═════ Source extract

It seems that working and learning have become two separate worlds. Conference and training centers are fully booked with people that go off-the-job to learn something that they have to apply on-the-job. This learning transfer is impossible, unfortunately, as neuro-science shows us.
From a historical perspective this dichotomy between learning and performing is even stranger, let alone not very fruitful. Even Michelangelo, lauded as a natural talent upon finishing his first masterpiece, had been in a guild for eight years. Learning, teaching, working and performing. Not separate, but integrated: fused, merged.
Zoom out on this view and the picture becomes even more intriguing. As the pace of change and globalization speeds up, traditional models for organizational development and change are loosing their effectiveness. Where we often were able to picture the ‘to-be’ as clearly as the ‘as-is’ and the way forward as a straight and narrow path, things have become a bit too dynamic for traditional navigation methods, haven’t they? For one thing our work is becoming increasingly digitally augmented. A simple sentence, but the implications are major. There’s nearly no organizational development possible without an IT-component. And we all know how well those implementations go, don’t we?

══════════
═════ Listed entries

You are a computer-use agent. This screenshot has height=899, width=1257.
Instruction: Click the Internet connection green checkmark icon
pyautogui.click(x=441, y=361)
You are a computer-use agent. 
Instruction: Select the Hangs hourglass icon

══════════

| List of tasks |
(a) Answer these questions about the text on learning and working, one line each:
(i) How many years had Michelangelo been in a guild?
(ii) What field does the text say shows that learning transfer is impossible?
(iii) Without what component is nearly no organizational development possible?
(b) Retype the text on learning and working word for word, from "It seems that" to "integrated: fused, merged.".

| Answers for the exercise |
(a)
(i) Eight years.
(ii) Neuro-science.
(iii) An IT-component.

(b)
It seems that working and learning have become two separate worlds. Conference and training centers are fully booked with people that go off-the-job to learn something that they have to apply on-the-job. This learning transfer is impossible, unfortunately, as neuro-science shows us.
From a historical perspective this dichotomy between learning and performing is even stranger, let alone not very fruitful. Even Michelangelo, lauded as a natural talent upon finishing his first masterpiece, had been in a guild for eight years. Learning, teaching, working and performing. Not separate, but integrated: fused, merged.